Dave, this bug has been assigned to kernel-xen, but it seems like a non-virtualization-related problem. It is related to the SCM_RIGHTS DoS of bug 470201, in that it is triggered by the same testcase. It is not as serious, however, because this is just a WARN_ON_ONCE rather than a kernel panic. My backport of an upstream patch should fix this bug by removing the execution path that triggered the bug. However, I didn't really understand the root cause of the problem (i.e. where are the IRQs enabled in the call trace of comment #7) and I'm pretty sure that the bug would resurface if FASYNC usage was added somehow to the unix.c testcase. Can you take a look?
Reassigned from kernel-xen to kernel as the patch does not affect Xen at all.

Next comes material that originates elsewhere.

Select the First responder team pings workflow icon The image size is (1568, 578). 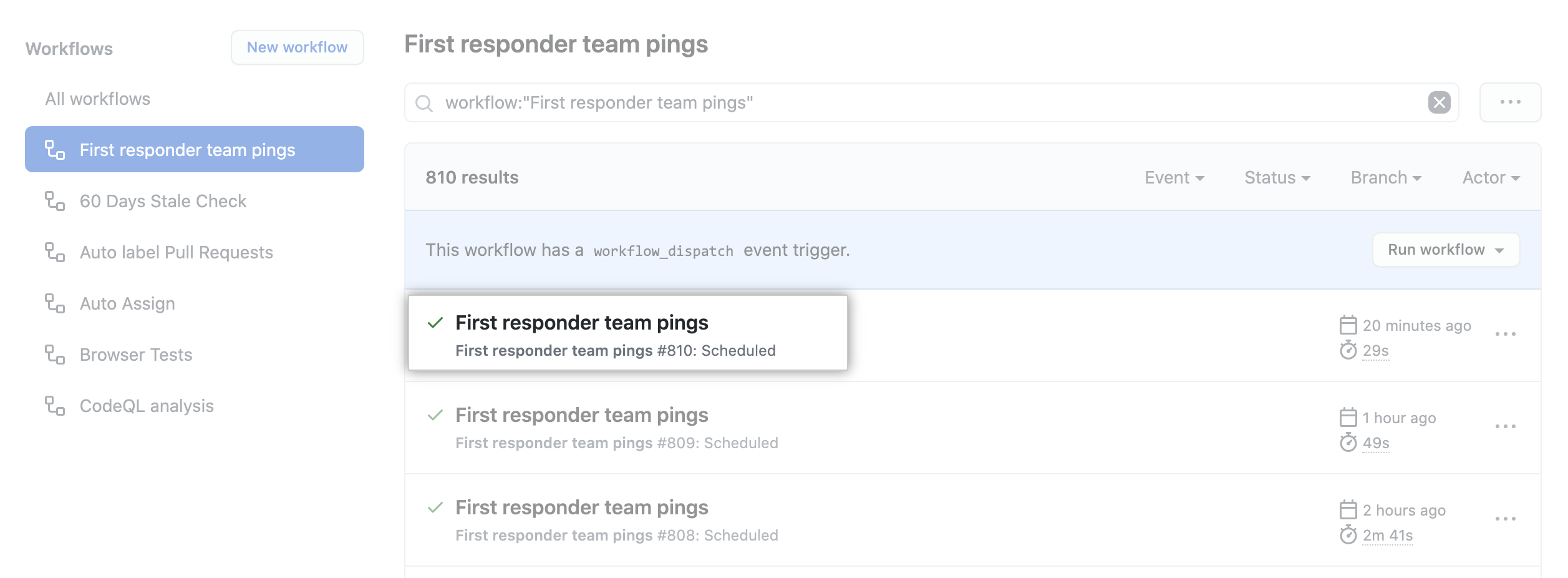(x=55, y=149)
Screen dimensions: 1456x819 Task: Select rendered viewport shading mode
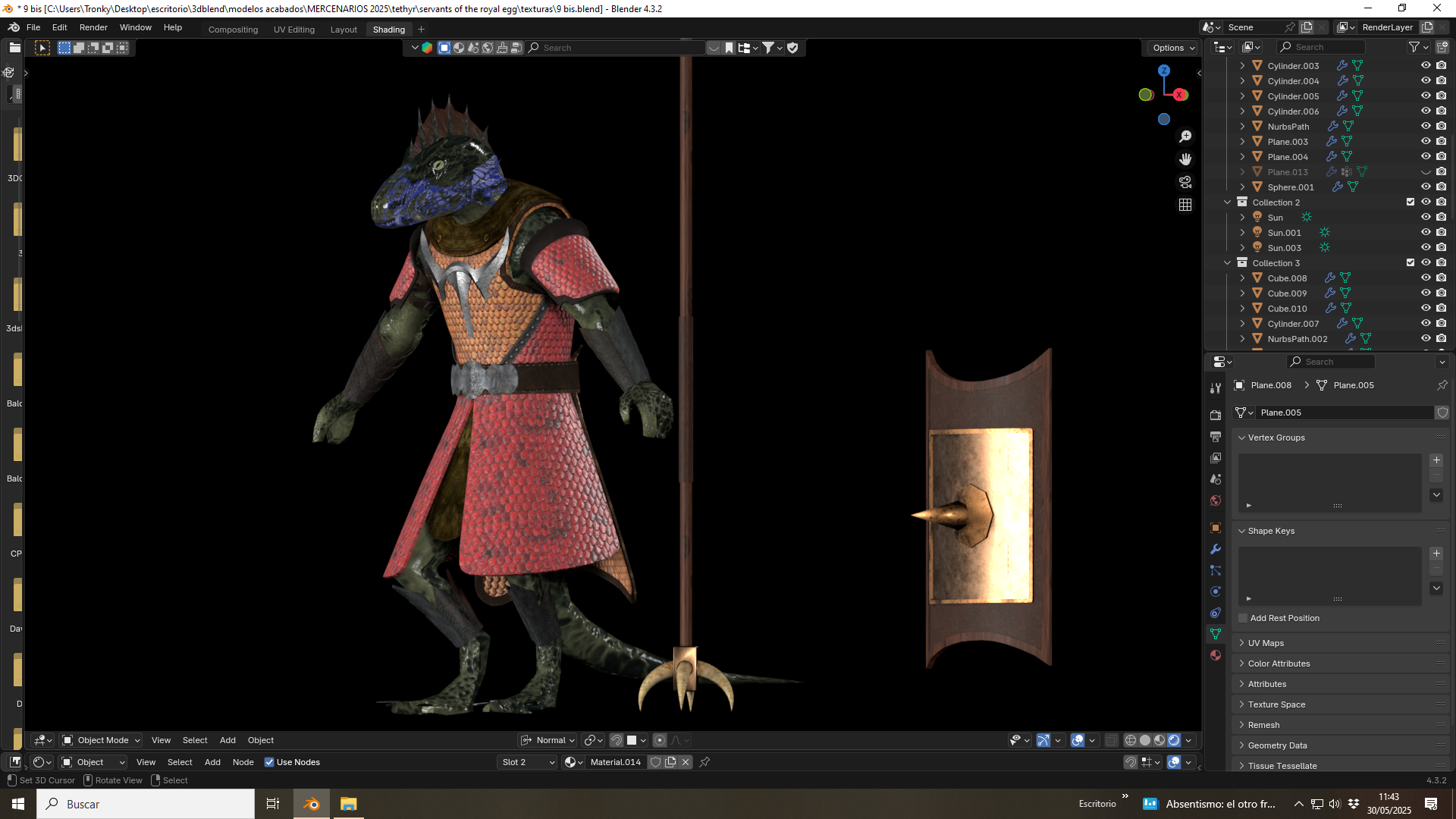(1174, 740)
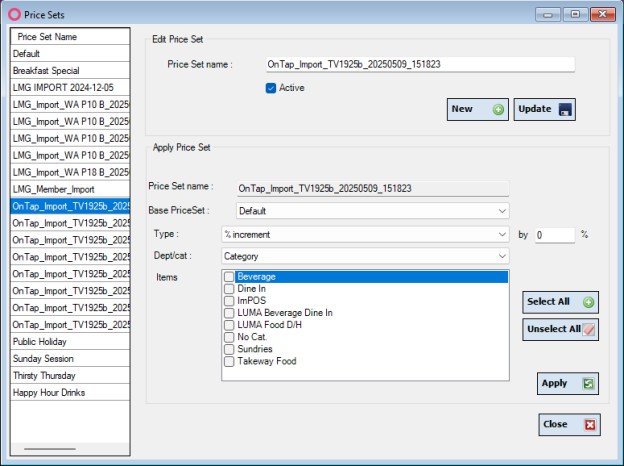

This request was evaluated by Red Hat Product Management for inclusion in a Red Hat Enterprise Linux maintenance release. Product Management has requested further review of this request by Red Hat Engineering, for potential inclusion in a Red Hat Enterprise Linux Update release for currently deployed products. This request is not yet committed for inclusion in an Update release.
in kernel-2.6.18-174.el5 You can download this test kernel from http://people.redhat.com/dzickus/el5 Please do NOT transition this bugzilla state to VERIFIED until our QE team has sent specific instructions indicating when to do so. However feel free to provide a comment indicating that this fix has been verified.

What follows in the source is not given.